Supplied text |
┌──

Wednesday, August 04, 2004

necessary evil of working with yarn

[ mood meter -- hungry ]

your comments, please!

yo. i've mentioned this before. yesterday. i hate swatching. i'm doing it though and i'm trying to like it, but it's hard. i really want to get my sox started! i know. i'm SO impatient.

i looked up "swatching" in google and came up with this list of tips that's helping me through this crucial step.

but now i have questions so i hope y'all will weigh in with your experiences:

  • what do you do with your swatch when you've finished it? (do you wash and dry it as you would the finished garment, and then calculate your gauge? or do you figure out your gauge, then rip it out and start knitting the "real thing"?)

  • do you buy an extra ball/hank/skein of yarn so you have enough for swatching?

  • do you make a single swatch using different needles so that you can compare just one fabric as opposed to 2 or more? the basic ribbed sock class i'm following suggests swatching for 2-3" with the size needles recommended for your yarn (in this case i'm using dpns so i'm knitting every row to get st st). then i'm supposed to do something called a "poke test." if my fabric fails i'm to purl a row then knit another 2-3" with bigger or smaller needles and continue in this manner until my fabric "passes" the poke test (should i grade on a curve? haha)

  • read more about the joys of swatching!


    1. Anonymous6:49 AM GMT-5

      This is in regard to your item on swatching. When I swatch, I use the needles called for in the pattern with the yarn I want to use. After I find my guage, usually a 4 inch swatch. I make note of it, make changes (if any) to my pattern so that I come out with the correct measurements and then I rip the swatch out and start knitting my item.

    2. I'm a rebel. I rarely swatch. When I do, it's half-assed.

      On the rare occasions I check gauge (which I never do for shawls or scarves or socks... maybe the latter if I thought the suggested measurements looked small), I cast on about 25 or 30 stitches, do a few rows of garter stitch, leave a small garter edging, and do the rest in stockinette. If I notice that the gauge isn't working, I switch to a different needle. If it's okay, I rip out whatever I've done and jump in.

      The only time I've blocked a swatch was when I was using super-elasticy yarn. With that one, I finished a whole square and then blocked it.

      Live dangerously! Knit without swatching! ;)

└──

Instruction A | Rewrite the passage of the swatching blog post starting at "yo. i've mentioned" and ending at "i'm SO impatient.", replacing "sox" with "socks".

Data rows |
┌──

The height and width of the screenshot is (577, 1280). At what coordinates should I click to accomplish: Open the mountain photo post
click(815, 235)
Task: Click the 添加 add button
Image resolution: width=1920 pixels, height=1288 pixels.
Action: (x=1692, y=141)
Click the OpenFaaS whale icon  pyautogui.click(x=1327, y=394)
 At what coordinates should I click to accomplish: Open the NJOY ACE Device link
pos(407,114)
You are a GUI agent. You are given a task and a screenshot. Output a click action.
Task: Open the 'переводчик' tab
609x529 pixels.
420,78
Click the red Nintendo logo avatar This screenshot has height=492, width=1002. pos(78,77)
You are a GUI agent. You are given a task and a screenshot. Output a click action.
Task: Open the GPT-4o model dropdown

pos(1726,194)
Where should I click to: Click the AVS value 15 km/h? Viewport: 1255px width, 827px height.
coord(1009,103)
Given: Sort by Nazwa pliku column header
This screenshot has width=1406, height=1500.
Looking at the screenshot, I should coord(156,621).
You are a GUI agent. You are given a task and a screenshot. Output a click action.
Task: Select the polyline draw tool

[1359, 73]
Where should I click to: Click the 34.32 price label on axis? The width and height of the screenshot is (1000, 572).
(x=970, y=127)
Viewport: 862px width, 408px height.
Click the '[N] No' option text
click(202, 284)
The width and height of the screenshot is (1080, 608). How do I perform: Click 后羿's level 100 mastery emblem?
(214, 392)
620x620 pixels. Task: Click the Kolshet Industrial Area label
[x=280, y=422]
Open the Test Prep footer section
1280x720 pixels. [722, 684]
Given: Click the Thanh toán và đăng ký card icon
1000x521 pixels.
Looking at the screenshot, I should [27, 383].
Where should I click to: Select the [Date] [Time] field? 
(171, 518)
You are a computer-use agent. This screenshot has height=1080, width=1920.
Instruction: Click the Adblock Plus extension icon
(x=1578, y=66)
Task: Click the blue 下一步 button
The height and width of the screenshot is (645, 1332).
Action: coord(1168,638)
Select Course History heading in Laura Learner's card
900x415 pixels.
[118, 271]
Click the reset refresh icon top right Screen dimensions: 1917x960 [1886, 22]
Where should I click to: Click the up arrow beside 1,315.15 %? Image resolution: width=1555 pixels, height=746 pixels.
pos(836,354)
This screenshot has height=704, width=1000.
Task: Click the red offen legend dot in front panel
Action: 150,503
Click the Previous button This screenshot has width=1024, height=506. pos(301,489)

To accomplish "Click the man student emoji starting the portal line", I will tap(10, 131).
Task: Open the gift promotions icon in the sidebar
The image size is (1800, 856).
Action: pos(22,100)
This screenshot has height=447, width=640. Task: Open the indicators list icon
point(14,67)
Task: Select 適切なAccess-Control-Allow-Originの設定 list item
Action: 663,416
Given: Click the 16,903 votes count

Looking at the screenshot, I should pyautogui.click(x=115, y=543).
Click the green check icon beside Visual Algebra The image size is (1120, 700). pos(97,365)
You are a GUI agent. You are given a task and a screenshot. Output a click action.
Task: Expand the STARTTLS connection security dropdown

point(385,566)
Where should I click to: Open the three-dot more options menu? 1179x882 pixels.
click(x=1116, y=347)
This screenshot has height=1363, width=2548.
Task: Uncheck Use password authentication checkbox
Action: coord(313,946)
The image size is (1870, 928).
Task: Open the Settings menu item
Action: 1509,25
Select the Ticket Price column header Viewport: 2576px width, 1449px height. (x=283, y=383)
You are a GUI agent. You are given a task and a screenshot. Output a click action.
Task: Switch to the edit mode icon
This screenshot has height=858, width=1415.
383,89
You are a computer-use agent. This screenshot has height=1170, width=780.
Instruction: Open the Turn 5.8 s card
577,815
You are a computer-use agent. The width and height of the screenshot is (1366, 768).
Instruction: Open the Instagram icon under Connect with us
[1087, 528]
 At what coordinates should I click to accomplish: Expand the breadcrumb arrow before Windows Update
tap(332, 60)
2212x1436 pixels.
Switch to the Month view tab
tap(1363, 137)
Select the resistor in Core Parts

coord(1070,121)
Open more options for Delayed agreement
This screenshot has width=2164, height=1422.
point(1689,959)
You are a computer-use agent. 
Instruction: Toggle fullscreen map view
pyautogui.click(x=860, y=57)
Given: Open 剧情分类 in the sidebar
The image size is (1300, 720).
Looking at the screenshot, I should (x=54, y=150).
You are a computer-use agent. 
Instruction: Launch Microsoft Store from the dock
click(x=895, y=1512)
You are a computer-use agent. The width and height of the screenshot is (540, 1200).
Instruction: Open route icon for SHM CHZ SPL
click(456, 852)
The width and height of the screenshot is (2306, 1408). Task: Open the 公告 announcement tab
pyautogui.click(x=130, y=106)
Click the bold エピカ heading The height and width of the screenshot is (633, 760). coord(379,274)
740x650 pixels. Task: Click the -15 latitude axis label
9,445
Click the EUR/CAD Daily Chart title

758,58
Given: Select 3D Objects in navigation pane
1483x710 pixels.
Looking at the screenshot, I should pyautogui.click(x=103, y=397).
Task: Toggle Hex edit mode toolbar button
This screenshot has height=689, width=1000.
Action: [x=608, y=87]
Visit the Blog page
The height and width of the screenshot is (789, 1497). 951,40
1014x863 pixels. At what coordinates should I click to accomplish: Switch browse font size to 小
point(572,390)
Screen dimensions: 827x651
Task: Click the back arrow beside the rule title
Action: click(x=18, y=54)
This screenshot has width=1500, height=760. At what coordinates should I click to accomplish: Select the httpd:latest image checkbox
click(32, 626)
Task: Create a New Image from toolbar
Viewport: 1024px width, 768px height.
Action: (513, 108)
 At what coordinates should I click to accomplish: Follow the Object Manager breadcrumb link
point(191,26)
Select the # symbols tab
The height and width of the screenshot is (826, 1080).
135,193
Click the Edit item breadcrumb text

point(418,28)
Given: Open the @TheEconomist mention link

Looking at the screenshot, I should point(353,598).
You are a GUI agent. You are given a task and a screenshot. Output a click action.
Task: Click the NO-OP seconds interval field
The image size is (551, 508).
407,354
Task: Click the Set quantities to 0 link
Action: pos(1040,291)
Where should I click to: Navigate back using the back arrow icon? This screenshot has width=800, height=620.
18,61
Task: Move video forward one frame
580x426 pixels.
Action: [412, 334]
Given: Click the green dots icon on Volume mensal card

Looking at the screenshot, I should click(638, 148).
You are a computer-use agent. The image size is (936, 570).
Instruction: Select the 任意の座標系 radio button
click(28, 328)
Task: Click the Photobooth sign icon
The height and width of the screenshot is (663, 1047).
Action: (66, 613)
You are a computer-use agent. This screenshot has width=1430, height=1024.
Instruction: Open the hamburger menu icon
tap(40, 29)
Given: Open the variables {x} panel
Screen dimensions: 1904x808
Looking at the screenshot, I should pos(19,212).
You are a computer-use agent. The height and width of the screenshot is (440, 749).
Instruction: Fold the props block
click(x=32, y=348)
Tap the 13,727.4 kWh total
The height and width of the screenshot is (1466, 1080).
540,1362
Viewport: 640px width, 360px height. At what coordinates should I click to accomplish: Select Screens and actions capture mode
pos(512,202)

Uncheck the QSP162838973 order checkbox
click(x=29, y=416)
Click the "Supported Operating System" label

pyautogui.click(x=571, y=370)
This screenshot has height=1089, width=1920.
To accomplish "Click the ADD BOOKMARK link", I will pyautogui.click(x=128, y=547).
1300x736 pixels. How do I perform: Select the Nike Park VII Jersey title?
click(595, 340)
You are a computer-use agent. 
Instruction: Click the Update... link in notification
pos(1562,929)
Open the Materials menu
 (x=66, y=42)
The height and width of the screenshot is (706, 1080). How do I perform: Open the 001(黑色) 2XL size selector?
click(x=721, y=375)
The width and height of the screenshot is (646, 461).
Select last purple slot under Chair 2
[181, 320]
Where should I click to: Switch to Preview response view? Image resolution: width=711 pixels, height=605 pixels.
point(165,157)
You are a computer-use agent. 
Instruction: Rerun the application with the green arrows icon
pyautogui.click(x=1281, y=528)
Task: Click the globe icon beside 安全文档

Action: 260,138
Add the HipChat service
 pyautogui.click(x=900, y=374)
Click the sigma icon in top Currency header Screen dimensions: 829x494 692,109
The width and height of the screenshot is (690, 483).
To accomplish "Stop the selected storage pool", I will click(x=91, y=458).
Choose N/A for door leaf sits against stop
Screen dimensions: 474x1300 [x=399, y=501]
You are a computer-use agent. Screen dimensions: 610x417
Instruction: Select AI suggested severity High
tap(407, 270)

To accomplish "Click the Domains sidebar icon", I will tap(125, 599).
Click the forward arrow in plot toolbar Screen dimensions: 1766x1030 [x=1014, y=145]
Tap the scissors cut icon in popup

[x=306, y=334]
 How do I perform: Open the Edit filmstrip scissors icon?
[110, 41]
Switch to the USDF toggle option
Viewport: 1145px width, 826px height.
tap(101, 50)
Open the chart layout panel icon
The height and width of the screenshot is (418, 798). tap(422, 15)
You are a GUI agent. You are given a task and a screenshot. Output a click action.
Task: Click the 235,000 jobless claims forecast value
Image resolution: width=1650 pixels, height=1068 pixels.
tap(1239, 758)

└──

Instruction B | Copy the records word for word, starting at the line that contains "The width and height of the screenshot is (646, 461)." and ending at the last line of the records.

Written response A |
yo. i've mentioned this before. yesterday. i hate swatching. i'm doing it though and i'm trying to like it, but it's hard. i really want to get my socks started! i know. i'm SO impatient.

Written response B |
The width and height of the screenshot is (646, 461).
Select last purple slot under Chair 2
[181, 320]
Where should I click to: Switch to Preview response view? Image resolution: width=711 pixels, height=605 pixels.
point(165,157)
You are a computer-use agent. 
Instruction: Rerun the application with the green arrows icon
pyautogui.click(x=1281, y=528)
Task: Click the globe icon beside 安全文档

Action: 260,138
Add the HipChat service
 pyautogui.click(x=900, y=374)
Click the sigma icon in top Currency header Screen dimensions: 829x494 692,109
The width and height of the screenshot is (690, 483).
To accomplish "Stop the selected storage pool", I will click(x=91, y=458).
Choose N/A for door leaf sits against stop
Screen dimensions: 474x1300 [x=399, y=501]
You are a computer-use agent. Screen dimensions: 610x417
Instruction: Select AI suggested severity High
tap(407, 270)

To accomplish "Click the Domains sidebar icon", I will tap(125, 599).
Click the forward arrow in plot toolbar Screen dimensions: 1766x1030 [x=1014, y=145]
Tap the scissors cut icon in popup

[x=306, y=334]
 How do I perform: Open the Edit filmstrip scissors icon?
[110, 41]
Switch to the USDF toggle option
Viewport: 1145px width, 826px height.
tap(101, 50)
Open the chart layout panel icon
The height and width of the screenshot is (418, 798). tap(422, 15)
You are a GUI agent. You are given a task and a screenshot. Output a click action.
Task: Click the 235,000 jobless claims forecast value
Image resolution: width=1650 pixels, height=1068 pixels.
tap(1239, 758)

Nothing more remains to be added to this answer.